VCU students lobby bills on the Hill

Kayla Wamsley and Alyx Duckett
Capital News Service
Despite the rain, a small group of VCU students gathered at the Capitol Wednesday to lobby bills at Rams Day on the Hill.
Rams Day on the Hill is a Student Government Association program, which allows students to meet with legislators and lobby for bills they believe affect VCU students directly.
Matt Harris, Political Affairs Aide of the SGA, expressed his opinion why student involvement is important at the event.
“We live in a Democratic society, and if students don’t get involved, higher education, VCU in particular, is going to get ignored,” Harris said. “If we want to have the changes that we all obviously want we’re going to have to go and talk to our representatives.”
Bills being lobbied included:
- HB 2510/SB 1459, the Virginia Higher Education Opportunity Act of 2011, which puts $50 million into new state funding for higher education.
- SB 747, Nondiscrimination in State Employment, which extends protection to include sexual orientation, marital status, and those affected by medical conditions.
- HB 1505, the Higher Educational Institutions Bond Act of 2011, which “provides necessary funding that allows VCU to build critically needed residence hall space.
- HB 1435, American Sign Language, which provides that if a local school board offers a course in American Sign Language, it “must grant academic credit for…the completion of a foreign language.”
Ian Jordan, chairman of Legislative Issues and the Civic Action Committee of the SGA says he believes students care about their tuition and talking with their legislators about important issues.
“These are important things to students, these things affect students,” Jordan said.

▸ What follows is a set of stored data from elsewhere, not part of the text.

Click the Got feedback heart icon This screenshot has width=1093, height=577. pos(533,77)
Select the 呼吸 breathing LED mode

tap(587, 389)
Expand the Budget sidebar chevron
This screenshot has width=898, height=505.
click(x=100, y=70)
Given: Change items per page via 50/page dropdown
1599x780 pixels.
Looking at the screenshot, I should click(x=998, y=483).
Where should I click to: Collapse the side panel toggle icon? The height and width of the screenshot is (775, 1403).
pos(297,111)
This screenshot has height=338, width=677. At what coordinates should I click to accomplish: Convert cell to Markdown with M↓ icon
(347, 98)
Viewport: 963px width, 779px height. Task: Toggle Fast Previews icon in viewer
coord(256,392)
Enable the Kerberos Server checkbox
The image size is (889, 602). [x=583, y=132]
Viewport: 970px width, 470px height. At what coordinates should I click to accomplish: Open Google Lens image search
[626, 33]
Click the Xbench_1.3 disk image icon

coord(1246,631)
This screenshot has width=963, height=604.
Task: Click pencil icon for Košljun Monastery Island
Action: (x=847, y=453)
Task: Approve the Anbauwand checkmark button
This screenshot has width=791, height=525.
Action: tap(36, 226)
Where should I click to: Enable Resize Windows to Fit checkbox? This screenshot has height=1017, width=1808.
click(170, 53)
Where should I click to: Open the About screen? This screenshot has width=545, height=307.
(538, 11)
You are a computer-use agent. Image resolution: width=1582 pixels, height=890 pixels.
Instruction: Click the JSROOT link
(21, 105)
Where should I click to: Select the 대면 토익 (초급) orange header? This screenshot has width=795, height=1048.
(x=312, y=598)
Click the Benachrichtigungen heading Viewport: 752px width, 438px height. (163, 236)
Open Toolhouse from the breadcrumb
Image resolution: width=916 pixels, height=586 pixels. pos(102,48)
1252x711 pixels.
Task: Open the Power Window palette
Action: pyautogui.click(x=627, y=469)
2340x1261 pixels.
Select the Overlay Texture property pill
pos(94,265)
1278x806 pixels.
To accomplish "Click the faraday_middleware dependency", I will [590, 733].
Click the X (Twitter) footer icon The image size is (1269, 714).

Other student priorities during the General Assembly session include faculty and staff compensation, base adequacy funding, and the budget bill that contains a payment to VCU of $3.3 million in exchange for the transfer of the current VCU parking lot located on East Broad Street to the commonwealth.
Jazmin Tanner, a senator for the SGA is an out-of-state student who participated in lobbying. Although the Virginia Higher Education Opportunity Act doesn’t affect her, she supports the idea of in-state students saving money on their tuition.
“I definitely support all the things my school is going for because anything that can save people money I think is fair,” Tanner said.